Si a la mayoría de personas le preguntasen en qué época histórica les gustaría vivir, o incluso, planteándolo de otra manera y asumiendo que todos tenemos que pasar en algún momento por enfermedad y sufrimiento, nos preguntaran en qué época preferiríamos vivirlo, la mayoría elegiríamos sufrir en esta época y no en otras, porque precisamente nuestra era “garantiza”, aparentemente, mucho mejor la supervivencia, que es lo que se supone que intentamos preservar: mejores recursos e investigación, avances médicos, más conocimiento, condiciones de vida más aceptables económicamente hablando que en épocas como, por ejemplo, la edad media u otras… sin embargo, nos suicidamos más, y alguna explicación debe haber para esto.
Las soluciones simplonas sobran en este tipo de tema, especialmente sensible además porque, alrededor de cada suicidio, queda un reguero de cadáveres en vida que intentan tirar de su existencia como bien van pudiendo tras la desaparición de un ser amado.
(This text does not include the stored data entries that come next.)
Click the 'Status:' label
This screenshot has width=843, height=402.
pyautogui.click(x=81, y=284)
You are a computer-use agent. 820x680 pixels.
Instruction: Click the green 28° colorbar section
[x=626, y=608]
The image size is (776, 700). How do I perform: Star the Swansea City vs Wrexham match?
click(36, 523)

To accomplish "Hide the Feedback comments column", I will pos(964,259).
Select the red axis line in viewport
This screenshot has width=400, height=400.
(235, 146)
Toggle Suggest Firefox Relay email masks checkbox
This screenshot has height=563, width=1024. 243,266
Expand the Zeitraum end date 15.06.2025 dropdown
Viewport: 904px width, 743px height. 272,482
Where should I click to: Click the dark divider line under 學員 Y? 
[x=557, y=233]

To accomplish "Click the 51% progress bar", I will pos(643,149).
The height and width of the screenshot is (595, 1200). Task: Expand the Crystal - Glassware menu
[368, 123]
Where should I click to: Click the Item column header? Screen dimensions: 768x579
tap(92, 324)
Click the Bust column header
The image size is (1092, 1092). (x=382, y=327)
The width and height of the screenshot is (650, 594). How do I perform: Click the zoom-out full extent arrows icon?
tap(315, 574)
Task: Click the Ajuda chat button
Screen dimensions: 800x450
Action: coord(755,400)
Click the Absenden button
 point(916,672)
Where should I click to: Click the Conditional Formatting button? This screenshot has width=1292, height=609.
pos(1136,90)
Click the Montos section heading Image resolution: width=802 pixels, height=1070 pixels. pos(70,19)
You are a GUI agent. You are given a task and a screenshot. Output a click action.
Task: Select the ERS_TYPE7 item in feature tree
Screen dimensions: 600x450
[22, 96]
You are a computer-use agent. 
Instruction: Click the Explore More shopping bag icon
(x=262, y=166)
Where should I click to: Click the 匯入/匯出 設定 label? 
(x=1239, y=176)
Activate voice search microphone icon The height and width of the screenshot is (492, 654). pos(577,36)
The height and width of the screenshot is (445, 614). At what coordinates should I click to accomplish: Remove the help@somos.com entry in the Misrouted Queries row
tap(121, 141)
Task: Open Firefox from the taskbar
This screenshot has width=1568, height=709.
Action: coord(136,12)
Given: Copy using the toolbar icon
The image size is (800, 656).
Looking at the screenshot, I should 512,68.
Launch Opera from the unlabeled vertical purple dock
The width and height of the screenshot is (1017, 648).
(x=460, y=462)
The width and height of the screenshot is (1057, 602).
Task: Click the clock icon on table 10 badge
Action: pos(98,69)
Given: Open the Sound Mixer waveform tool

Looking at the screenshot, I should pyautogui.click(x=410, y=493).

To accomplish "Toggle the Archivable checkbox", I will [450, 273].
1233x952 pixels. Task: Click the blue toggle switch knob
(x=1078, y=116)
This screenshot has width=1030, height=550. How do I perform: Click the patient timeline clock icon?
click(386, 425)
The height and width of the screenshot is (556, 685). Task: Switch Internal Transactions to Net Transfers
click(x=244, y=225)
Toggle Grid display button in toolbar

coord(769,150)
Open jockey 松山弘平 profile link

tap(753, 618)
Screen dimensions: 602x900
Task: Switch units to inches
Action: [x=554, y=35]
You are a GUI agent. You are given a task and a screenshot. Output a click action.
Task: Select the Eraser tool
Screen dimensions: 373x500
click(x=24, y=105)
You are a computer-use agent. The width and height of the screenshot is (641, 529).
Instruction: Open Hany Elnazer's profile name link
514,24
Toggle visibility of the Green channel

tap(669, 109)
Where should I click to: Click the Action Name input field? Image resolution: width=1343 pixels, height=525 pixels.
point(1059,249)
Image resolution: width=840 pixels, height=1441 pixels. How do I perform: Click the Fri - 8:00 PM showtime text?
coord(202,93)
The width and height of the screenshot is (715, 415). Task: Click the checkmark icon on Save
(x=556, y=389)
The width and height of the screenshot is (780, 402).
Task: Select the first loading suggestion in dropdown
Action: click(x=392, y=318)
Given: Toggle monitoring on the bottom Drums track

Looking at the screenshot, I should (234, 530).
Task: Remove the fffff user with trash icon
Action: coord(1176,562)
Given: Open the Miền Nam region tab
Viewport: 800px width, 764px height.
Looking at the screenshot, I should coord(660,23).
Y la escalada sigue, claro, porque cuando una persona se suicida, en más de una ocasión despierta los deseos de suicidarse en los que quedan también, que no se quieren ni imaginar lo que les espera por delante.
Pero debe ser que, como sociedad, no solo hemos cambiado a nivel tecnológico, económico o formativo, áreas en las que claramente hemos avanzado, sino que de alguna forma nos hemos hecho más sensibles, más frágiles, más permeables a la dificultad y en el camino nos hemos ido dejando trozos de coraza, de esa que permitía a los antiguos pasar por todo tipo de calamidades y sacar sus vidas y las de los suyos para delante, sin optar por el suicidio como salida.
No voy a entrar a debatir si el suicidio es la opción más fácil o la más difícil. Porque tiene probablemente sentido cualquiera de los dos planteamientos, solo que depende del cristal con que se mire. Y eso sería, además, caer en el tipo de debate que justamente se quiere evitar aquí.
Cuando pensamos en los valores que nos mueven hoy día, francamente es difícil no considerar el suicidio como opción plausible para muchos. Pensémoslo con cierto detenimiento: ¿cuáles son los valores que mueven nuestro mundo, este occidental en el que vivimos? Materialismo, hedonismo, individualismo… ¿y qué nos aportan cada uno de ellos a la hora de la verdad?
Estos son solo algunos pequeños ejemplos de por qué estamos donde estamos, de por qué vamos hacia atrás en vez de hacia delante. Hemos olvidado aquella famosa frase de Blaise Pascal que decía “En el corazón de todo hombre existe un vacío que tiene la forma de Dios. Ese vacío no puede ser llenado por ninguna cosa creada. Solo puede ser llenado por Dios, hecho conocido mediante Cristo Jesús”, que encarna justamente todos los antivalores para esta sociedad: una identidad como Hijos del Rey de los Tiempos, una llenura que excede y traspasa cualquier forma de placer terrenal o inmediata, porque tiene además carácter eterno, y una relación íntima y estrecha con un Dios personal, que decidió tomar forma humana y dar Su vida por nosotros para que nosotros no tuviéramos que perderla.